İstanbul’da son yılların en önemli futbol organizasyonu düzenleniyor. Gençlik ve Spor Bakanlığı, Türkiye Futbol Federasyonu, İstanbul Valiliği, İstanbul Büyükşehir Belediyesi tüm birimler binlerce gönüllü futbolseverle büyük ve görkemli bir işe imza attı.

Taksim’de, Beşiktaş’ta meydanlar İngiliz taraftarların şölenine sahne oldu. Bir tarafta son Şampiyonlar Ligi şampiyonu Liverpool, diğer tarafta son UEFA Avrupa Lig’i şampiyonu Chelsea.

UEFA Süper Kupa finalinde ilk kez iki İngiliz takımı rakip olacaktı. Üstelik Türkiye’de.

Üstüne üstlük ilk kez bir kadın hakem böylesine üst düzey bir maçta düdük çalacaktı.

Vodafone Park’ta tribünler tıklım tıklımdı.

Maç öncesi görsel şovlar müthişti.

Sahanın ortasında folklor gösterisi muazzam.

Tribünde her milletten binlerce insan.

Localarda kalbur üstü insanlar.

Liverpool ve Chelsea taraftarı yan yana maç izliyor.

Kendi maçlarında dost takınmasalar da bu karşılaşmada Galatasaray, Fenerbahçe, Beşiktaş ve Trabzonspor taraftarları da birlikte bu tarihi maçı izlemeye gelmiş.

Düdük çalmış, maç başlamış.

Maçın favorisi Liverpool ama ilk golü Pedro ile atıyor bile Chelsea.

O arada sahaya ‘yabancı bir madde’ atlıyor ama ekranlara yansıyacak değerde bile değil.

Sonra Mane sahneye çıkıyor.
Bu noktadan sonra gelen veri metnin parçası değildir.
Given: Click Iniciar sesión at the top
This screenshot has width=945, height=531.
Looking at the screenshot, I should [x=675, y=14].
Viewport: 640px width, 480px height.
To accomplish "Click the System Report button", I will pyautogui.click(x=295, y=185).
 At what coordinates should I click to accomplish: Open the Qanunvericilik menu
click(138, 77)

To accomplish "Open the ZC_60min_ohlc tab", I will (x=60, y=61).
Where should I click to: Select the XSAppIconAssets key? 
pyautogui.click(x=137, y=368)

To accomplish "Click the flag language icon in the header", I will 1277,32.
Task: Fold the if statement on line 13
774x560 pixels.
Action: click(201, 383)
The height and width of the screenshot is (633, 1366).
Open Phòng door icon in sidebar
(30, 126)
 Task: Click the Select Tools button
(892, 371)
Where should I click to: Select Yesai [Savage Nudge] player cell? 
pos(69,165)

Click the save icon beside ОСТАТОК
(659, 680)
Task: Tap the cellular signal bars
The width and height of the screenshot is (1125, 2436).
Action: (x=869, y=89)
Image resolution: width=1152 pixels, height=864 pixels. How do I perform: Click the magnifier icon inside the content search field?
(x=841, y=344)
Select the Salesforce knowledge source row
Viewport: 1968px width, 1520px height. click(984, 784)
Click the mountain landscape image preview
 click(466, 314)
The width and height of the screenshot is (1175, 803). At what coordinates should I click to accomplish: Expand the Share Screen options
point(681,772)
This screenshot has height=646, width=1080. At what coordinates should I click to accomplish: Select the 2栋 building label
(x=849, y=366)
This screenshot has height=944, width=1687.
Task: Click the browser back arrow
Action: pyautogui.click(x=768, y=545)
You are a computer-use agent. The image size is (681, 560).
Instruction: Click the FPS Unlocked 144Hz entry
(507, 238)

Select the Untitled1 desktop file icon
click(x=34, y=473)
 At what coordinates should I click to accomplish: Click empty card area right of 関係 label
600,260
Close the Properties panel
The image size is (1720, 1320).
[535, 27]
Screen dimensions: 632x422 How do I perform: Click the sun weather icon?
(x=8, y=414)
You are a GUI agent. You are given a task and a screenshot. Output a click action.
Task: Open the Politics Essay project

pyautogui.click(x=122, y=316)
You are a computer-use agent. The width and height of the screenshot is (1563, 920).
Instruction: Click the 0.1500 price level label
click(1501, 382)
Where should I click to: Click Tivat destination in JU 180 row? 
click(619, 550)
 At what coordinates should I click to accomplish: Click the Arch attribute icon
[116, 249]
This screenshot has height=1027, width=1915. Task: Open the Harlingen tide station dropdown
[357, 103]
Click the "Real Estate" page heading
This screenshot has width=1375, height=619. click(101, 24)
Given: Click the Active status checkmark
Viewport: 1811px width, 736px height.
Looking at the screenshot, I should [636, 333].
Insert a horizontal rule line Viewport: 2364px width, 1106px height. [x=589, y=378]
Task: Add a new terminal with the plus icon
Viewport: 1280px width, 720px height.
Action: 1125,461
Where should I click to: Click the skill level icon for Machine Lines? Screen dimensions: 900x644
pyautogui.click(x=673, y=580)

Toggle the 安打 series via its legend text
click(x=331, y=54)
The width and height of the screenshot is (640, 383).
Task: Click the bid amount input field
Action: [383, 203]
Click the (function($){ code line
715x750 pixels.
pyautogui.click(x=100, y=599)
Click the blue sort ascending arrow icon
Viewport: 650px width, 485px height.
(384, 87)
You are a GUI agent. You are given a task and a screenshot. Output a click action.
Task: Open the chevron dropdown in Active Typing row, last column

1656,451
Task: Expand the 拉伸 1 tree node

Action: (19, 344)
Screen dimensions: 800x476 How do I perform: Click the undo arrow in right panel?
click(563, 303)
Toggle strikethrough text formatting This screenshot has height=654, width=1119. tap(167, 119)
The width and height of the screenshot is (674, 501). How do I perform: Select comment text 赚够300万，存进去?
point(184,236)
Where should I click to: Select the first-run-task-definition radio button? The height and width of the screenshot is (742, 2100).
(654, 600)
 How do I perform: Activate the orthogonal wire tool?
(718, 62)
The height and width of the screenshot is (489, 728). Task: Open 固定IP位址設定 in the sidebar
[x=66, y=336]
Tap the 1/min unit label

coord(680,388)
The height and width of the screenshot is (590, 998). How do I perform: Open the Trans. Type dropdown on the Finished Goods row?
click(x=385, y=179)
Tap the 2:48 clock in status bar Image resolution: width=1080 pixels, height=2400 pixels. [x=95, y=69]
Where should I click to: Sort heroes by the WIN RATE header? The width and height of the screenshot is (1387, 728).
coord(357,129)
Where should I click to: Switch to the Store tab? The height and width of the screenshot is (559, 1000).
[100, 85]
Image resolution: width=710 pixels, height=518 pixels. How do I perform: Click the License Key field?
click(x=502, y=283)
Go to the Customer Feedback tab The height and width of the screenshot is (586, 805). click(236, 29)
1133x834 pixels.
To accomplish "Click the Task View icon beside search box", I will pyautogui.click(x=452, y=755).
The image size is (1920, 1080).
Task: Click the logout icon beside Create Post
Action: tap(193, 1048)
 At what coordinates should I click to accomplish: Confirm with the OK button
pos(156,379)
Maçın 90 dakikası 1-1, uzatmaları 2-2 bitiyor.

Artık son sözü penaltılar söyleyecek. Her şey mükemmel.

Derken son penaltıyı genç Abraham kaçırdı. Daha doğrusu Adrian kurtardı.

Liverpool cephesinde bir sevinç. Jürgen Klopp bile yedek kulübesinden 100 metre koşucusu gibi fırladı.

Kale arkası tribünün önünde sevinçten yumak olmuş bir Liverpool takımı ve bu tarihi geceye şahitlik eden bir İstanbul.

Stattaki futbolseverlere tam her şey bir rüya gibi gelirken, bir ‘taraftar’ sahaya atladı.

Sevinmekte olan Liverpool takımının arasına daldı.

Kaş yaparken göz çıkartacak ya bir de gecenin adamı, kaleci Adrian’ı sakatlamaz mı?

Her şey kazasız belasız giderken bu ‘sözde taraftar’ gecenin içine etti.

Liverpool, UEFA’ya Adrian’ı sakatlayan ‘sözde taraftar’ nedeniyle şikayette bulunmuş.

Zaten ülke olarak bu tarz üst seviye başarılara hasretiz.

Zaten Avrupa’nın bir organizasyon verirken kırk kere düşündüğü bir coğrafyayız.

Bu gereksiz ve manasız olaylar neden?

Bir işi de kazasız belasız yapamayacak mıyız?

Ve asıl soru: ‘Taraftar’ denen bu sorumsuzlar kimdir?

Bu yaptığının cezasını çekecek mi? Yoksa karakolda bir çay içip sorumsuzluğuna geri mi dönecek?